"The threshold moment in the digitalisation of work" - wykład w ramach programu STER
Wydziału Prawa i Administracji
Uniwersytetu Warszawskiego
zaprasza na
wykład otwarty pt. "The threshold moment in the digitalisation of work",
który poprowadzi prof. David Mangan z Osgoode Hall Law School – York University.
Spotkanie odbędzie się w języku angielskim
w dniu 12 grudnia 2024 r. w godz. 18:30-20:00,
w budynku przy Krakowskim Przedmieściu 1, sala 14.
Wstęp jest wolny,
z pierwszeństwem dla doktorantów i doktorantek UW.
Wizyta prof. Mangana finansowana jest
przez Narodową Agencję Wymiany Akademickiej w ramach Programu STER.
Zarys wystąpienia:
Where is the digitalisation of work taking us? Labour law has been frequently set within a power-based perspective (i.e. the inequality of bargaining power), which emphasises the opportunities that may be gained by the leveraging of numbers, as well as recognising the potency of capital.
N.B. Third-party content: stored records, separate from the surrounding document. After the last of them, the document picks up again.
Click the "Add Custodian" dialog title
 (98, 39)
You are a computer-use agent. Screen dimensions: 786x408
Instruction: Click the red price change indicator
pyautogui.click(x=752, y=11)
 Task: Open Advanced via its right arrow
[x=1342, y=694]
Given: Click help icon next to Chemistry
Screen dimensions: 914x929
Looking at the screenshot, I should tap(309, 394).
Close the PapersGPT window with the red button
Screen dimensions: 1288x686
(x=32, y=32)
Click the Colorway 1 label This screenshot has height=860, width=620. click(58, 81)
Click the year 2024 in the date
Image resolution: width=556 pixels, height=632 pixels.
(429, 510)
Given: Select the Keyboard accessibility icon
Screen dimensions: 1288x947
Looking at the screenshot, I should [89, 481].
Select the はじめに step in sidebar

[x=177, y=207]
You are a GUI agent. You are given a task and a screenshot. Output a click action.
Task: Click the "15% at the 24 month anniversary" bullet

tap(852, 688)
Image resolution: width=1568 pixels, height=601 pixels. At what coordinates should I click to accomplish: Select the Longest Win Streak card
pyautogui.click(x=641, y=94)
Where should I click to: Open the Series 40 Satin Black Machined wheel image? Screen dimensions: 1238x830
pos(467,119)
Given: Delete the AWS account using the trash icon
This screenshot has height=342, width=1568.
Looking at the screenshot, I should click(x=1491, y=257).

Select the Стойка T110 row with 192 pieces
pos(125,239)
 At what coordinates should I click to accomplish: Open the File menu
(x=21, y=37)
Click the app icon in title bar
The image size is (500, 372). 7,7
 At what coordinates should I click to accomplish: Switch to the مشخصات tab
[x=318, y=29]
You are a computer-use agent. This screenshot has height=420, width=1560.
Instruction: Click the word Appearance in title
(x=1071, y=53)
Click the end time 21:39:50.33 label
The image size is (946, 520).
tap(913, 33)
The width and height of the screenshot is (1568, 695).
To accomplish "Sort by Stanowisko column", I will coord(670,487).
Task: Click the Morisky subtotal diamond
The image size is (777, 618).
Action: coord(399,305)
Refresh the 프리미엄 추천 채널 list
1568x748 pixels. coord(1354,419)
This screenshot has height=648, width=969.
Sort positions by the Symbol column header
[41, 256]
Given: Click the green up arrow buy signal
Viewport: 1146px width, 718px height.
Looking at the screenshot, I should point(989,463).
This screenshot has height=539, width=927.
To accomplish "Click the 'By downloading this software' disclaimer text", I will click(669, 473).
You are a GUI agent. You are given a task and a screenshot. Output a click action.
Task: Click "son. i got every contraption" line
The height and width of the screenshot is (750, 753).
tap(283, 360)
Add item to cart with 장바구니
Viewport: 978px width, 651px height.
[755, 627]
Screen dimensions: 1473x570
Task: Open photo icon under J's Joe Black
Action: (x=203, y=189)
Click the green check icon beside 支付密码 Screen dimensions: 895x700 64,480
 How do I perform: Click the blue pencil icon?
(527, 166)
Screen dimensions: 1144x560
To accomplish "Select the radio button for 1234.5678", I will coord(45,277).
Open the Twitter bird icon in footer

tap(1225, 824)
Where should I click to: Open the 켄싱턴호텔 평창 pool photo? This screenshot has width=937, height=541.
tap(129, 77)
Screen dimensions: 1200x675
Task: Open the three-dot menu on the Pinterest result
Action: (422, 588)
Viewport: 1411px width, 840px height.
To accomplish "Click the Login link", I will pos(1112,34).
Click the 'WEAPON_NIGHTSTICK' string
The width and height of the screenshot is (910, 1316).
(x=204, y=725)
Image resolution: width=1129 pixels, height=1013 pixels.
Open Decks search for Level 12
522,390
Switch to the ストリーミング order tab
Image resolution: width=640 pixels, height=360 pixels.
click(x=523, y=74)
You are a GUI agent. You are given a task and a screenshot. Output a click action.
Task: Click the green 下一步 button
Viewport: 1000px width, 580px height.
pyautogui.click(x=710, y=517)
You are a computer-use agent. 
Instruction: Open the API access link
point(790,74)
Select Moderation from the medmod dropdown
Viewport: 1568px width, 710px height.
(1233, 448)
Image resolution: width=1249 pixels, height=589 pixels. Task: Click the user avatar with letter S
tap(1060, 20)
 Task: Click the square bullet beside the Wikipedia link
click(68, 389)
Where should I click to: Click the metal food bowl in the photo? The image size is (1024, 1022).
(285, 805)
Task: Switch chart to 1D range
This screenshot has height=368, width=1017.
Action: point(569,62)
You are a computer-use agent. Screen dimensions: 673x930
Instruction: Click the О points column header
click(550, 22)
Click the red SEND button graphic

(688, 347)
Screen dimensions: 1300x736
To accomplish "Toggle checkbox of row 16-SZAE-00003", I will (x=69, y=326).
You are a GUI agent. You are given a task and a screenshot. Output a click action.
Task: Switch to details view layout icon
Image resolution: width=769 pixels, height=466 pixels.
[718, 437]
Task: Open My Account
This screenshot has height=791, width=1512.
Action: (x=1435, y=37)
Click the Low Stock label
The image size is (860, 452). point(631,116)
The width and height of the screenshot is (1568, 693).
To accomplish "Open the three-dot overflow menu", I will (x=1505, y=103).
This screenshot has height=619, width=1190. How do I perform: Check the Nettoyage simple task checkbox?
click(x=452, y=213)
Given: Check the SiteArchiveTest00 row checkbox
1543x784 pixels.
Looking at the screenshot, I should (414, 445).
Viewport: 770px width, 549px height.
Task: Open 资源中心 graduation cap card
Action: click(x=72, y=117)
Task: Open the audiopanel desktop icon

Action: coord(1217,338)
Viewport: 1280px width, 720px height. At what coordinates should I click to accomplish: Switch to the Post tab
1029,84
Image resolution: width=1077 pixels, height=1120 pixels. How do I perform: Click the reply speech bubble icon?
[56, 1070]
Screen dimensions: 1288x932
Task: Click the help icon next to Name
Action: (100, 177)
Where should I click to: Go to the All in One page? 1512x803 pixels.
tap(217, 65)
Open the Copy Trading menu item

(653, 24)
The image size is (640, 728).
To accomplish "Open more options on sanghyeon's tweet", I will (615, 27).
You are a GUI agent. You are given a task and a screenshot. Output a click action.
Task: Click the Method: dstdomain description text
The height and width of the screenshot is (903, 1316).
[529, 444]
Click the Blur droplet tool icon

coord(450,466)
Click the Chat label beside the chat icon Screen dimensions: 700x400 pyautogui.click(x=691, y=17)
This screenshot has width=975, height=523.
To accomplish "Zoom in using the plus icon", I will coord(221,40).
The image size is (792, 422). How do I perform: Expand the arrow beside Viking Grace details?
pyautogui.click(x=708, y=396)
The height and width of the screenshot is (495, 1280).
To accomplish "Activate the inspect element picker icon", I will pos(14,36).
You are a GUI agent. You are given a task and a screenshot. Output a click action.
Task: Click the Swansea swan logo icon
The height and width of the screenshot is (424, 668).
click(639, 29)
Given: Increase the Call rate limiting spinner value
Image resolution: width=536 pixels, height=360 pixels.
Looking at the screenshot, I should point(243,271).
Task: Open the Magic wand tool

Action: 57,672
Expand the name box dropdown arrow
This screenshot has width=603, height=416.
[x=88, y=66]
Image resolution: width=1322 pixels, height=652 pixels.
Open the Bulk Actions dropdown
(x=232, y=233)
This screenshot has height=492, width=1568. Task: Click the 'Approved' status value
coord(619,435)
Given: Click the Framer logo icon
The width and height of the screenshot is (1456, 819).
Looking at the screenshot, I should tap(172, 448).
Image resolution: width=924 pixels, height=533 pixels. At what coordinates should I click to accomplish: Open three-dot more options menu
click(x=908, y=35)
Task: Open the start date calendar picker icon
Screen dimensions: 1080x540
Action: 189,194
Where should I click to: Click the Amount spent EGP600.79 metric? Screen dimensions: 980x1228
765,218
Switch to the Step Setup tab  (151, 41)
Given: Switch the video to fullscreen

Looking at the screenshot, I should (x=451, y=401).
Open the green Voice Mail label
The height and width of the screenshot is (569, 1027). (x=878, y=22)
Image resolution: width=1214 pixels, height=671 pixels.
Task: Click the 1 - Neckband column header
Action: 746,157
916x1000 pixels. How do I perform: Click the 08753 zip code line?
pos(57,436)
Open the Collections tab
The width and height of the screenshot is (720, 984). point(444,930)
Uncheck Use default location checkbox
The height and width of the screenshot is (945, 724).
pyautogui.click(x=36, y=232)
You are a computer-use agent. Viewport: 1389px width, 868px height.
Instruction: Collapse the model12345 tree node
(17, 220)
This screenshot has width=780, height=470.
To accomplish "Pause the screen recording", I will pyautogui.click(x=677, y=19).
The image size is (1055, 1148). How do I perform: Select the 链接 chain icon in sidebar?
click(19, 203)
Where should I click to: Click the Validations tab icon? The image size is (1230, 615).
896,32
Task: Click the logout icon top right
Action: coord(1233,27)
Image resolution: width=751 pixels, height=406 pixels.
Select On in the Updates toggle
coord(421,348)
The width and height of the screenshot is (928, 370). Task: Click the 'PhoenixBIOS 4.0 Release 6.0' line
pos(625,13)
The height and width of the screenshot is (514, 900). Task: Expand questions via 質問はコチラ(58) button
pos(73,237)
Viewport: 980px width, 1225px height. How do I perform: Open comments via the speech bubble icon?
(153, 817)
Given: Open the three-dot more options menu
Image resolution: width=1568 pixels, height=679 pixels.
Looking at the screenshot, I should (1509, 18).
Information technology’s influence on work is more nuanced than only identifying power tensions because they deepen existing power imbalances. Through the platform economy, information technologies have exploited the existing grey area of classification of employment. While information technology has not originated inequality of bargaining power, it has added to it insofar as the disparity in information between employers and workers when it comes to the deployment, use, and capacities of information technologies in work (information asymmetry).
In this presentation, information technology is explored as a driving force behind the advancement and inculcation of a neoliberal conceptualization of work. Information technology has been the talisman for an ideal efficiency. Without proper reflection upon its implications, however, these efforts remove the humanity from the workplace.
The present is a time for more robust engagement with the current trajectory; and not merely an occasion for the passing of discrete legislation which insufficiently addresses the monumental movement underway. This is a threshold moment. Information technology has made answering the following question unavoidable and imperative: what is the role of work in our lives?